Re: File monitor problem

From: Jan Kara <jack@suse.cz>
To: Amir Goldstein <amir73il@gmail.com>
Cc: Jan Kara <jack@suse.cz>, Matthew Wilcox <willy@infradead.org>,
	Mo Re Ra <more7.rev@gmail.com>,
	linux-fsdevel <linux-fsdevel@vger.kernel.org>,
	Wez Furlong <wez@fb.com>,
	Matthew Bobrowski <mbobrowski@mbobrowski.org>,
	Linux API <linux-api@vger.kernel.org>
Subject: Re: File monitor problem
Date: Tue, 7 Jan 2020 18:10:14 +0100	[thread overview]
Message-ID: <20200107171014.GI25547@quack2.suse.cz> (raw)
In-Reply-To: <CAOQ4uxjwy4_jWitzHc9hSaBJwVZM68xxJTub50ZfrtgFSZFH8A@mail.gmail.com>

On Tue 24-12-19 05:49:42, Amir Goldstein wrote:
> > > I can see the need for FAN_DIR_MODIFIED_WITH_NAME
> > > (stupid name, I know) - generated when something changed with names in a
> > > particular directory, reported with FID of the directory and the name
> > > inside that directory involved with the change. Directory watching
> > > application needs this to keep track of "names to check". Is the name
> > > useful with any other type of event? _SELF events cannot even sensibly have
> > > it so no discussion there as you mention below. Then we have OPEN, CLOSE,
> > > ACCESS, ATTRIB events. Do we have any use for names with those?
> > >
> >
> > The problem is that unlike dir fid, file fid cannot be reliably resolved
> > to path, that is the reason that I implemented  FAN_WITH_NAME
> > for events "possible on child" (see branch fanotify_name-wip).

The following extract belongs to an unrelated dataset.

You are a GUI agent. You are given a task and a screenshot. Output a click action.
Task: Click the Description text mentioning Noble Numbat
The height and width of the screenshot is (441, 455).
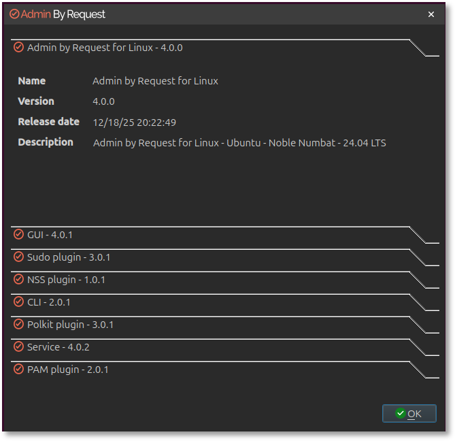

Ok, but that seems to be a bit of an abuse, isn't it? Because with parent
fid + name you may reconstruct the path but you won't be able to reliably
identify the object where the operation happened? Even worse users can
mistakenly think that parent fid + name identify the object but that is
racy... This is exactly the kind of confusion I'd like to avoid with the
new API.

OTOH I understand that e.g. a file monitor may want to monitor CLOSE_WRITE
like you mention below just to record directory FID + name as something
that needs resyncing. So I agree that names in events other than directory
events are useful as well. And I also agree that for that usecase what you
propose would be fine.

> > A filesystem monitor typically needs to be notified on name changes and on
> > data/metadata modifications.
> >
> > So maybe add just two new event types:
> > FAN_DIR_MODIFY
> > FAN_CHILD_MODIFY
> >
> > Both those events are reported with name and allowed only with init flag
> > FAN_REPORT_FID_NAME.
> > User cannot filter FAN_DIR_MODIFY by part of create/delete/move.
> > User cannot filter FAN_CHILD_MODIFY by part of attrib/modify/close_write.
> 
> Nah, that won't do. I now remember discussing this with out in-house monitor
> team and they said they needed to filter out FAN_MODIFY because it was too
> noisy and rely on FAN_CLOSE_WRITE. And other may want open/access as
> well.

So for open/close/modify/read/attrib I don't see a need to obfuscate the
event type. They are already abstract enough so I don't see how they could
be easily misinterpretted. With directory events the potential for
"optimizations" that are subtly wrong is IMHO much bigger.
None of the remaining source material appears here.